The pictures do not belong in the copy. Restate all of the records word for word.

*** Opening Dataset extract ***

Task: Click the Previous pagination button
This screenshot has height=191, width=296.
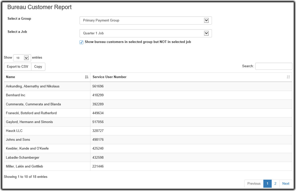Action: click(x=254, y=184)
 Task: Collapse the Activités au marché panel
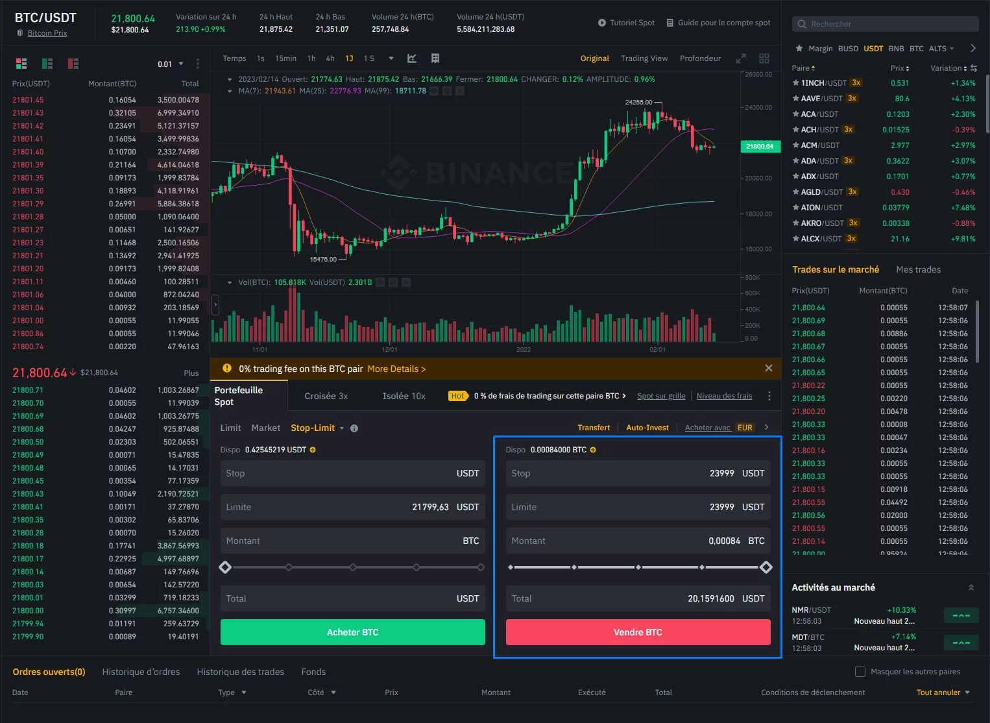[971, 587]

*** Closing Dataset extract ***

• Task output:
Task: Click the Previous pagination button
This screenshot has height=191, width=296.
Action: click(x=254, y=184)
 Task: Collapse the Activités au marché panel
[971, 587]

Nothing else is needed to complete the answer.